| EXERCISE TASK |
Answer these about the bird-naming thread:
1. What kind of bird does the first post say the little girl is?
2. According to Hellena's second post, whose bird is it?
3. What name did Vickitiel think of on first seeing her?

# What should her name be?



## Hellena (Feb 11, 2013)

stumped on a name for this little girl. She is a cinnamon saddleback pied.
Any suggestion? Very sweet, quiet personality.


----------



## Tisena (Sep 28, 2013)

O cool you got another bird? She's beautiful  Can't think of any names though xD


----------



## SoCalTiels (Oct 8, 2013)

Didn't you just rehome a few of your birds because you were overwhelmed? Kinda confused. Beautiful though.


----------



## sunnysmom (Sep 23, 2011)

She's beautiful. What about Lola?


----------



## Hellena (Feb 11, 2013)

lol, not my bird. A little gal for my mom. But I get to visit!!


----------



## dianne (Nov 27, 2013)

How about Cotton?


----------



## Mezza (Feb 19, 2013)

Aaawww! Cute.

What about 'Bella'?


----------



## Vickitiel (Oct 10, 2012)

She's gorgeous! :excited:

I thought of 'Henna' when I first saw her.


----------



## SoCalTiels (Oct 8, 2013)

Sorry for my personal confusion honestly  she's seriously a lovely bird. I'm awful with names but I love the ones suggested! Your mom will love the little sweetie. She reminds me of Tink!

| ENTRIES SHOWN |
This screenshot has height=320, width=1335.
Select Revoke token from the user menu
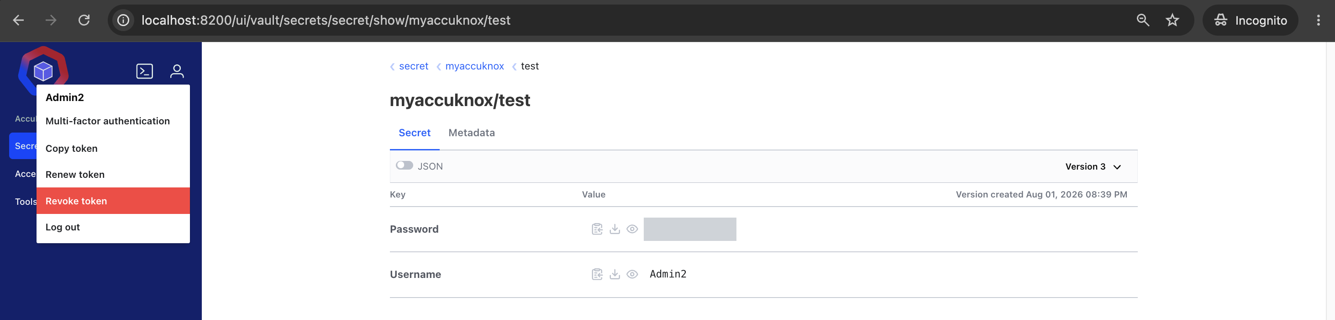point(113,201)
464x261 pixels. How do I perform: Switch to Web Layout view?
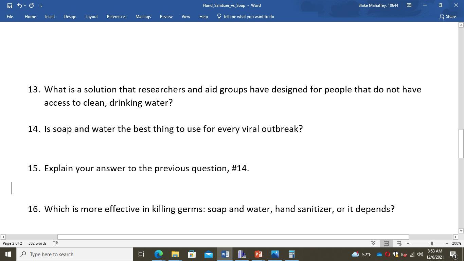399,243
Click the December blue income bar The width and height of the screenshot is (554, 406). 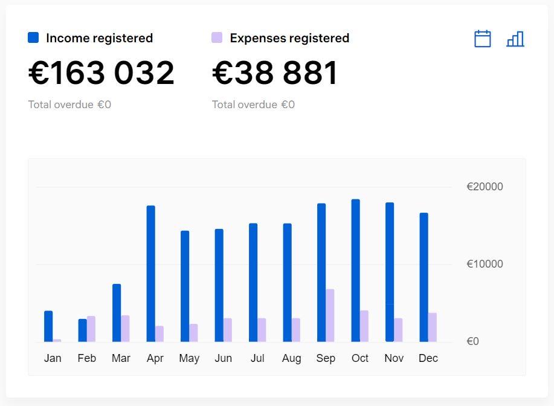(424, 277)
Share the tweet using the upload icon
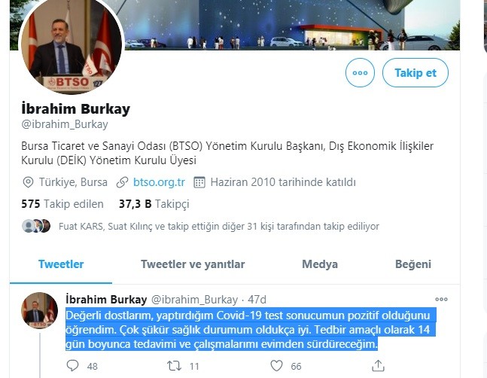This screenshot has width=487, height=378. point(378,366)
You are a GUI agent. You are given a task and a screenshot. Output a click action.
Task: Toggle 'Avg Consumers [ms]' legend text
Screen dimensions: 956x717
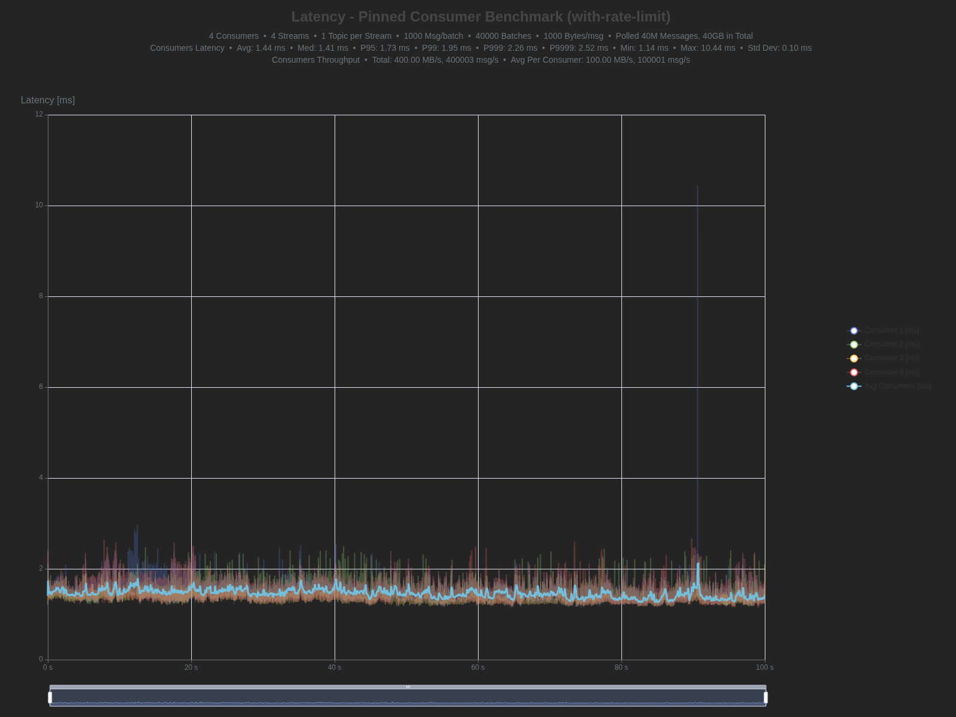point(897,386)
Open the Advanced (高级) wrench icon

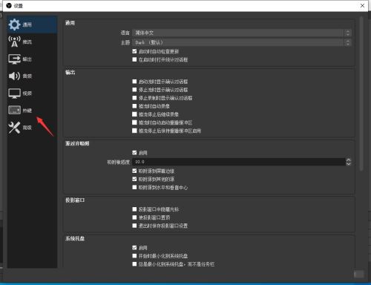[x=14, y=128]
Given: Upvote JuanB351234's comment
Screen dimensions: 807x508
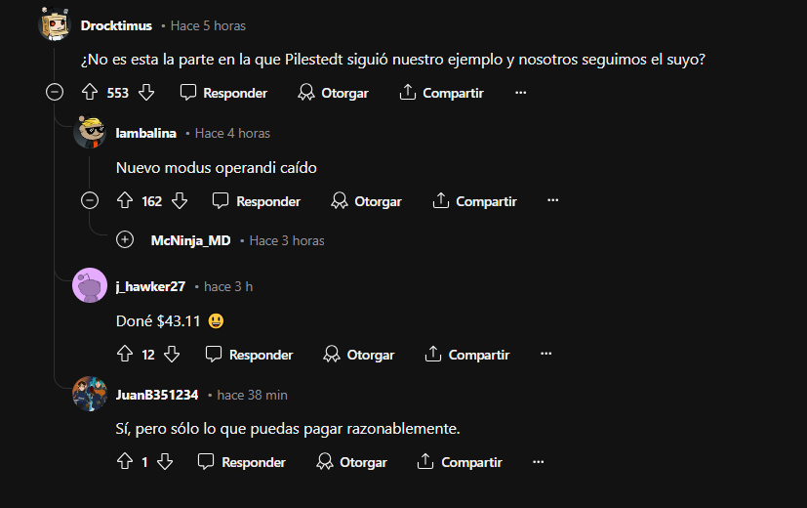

| THE SOLUTION |
1. A cinnamon saddleback pied.
2. Hellena's mom's.
3. Henna.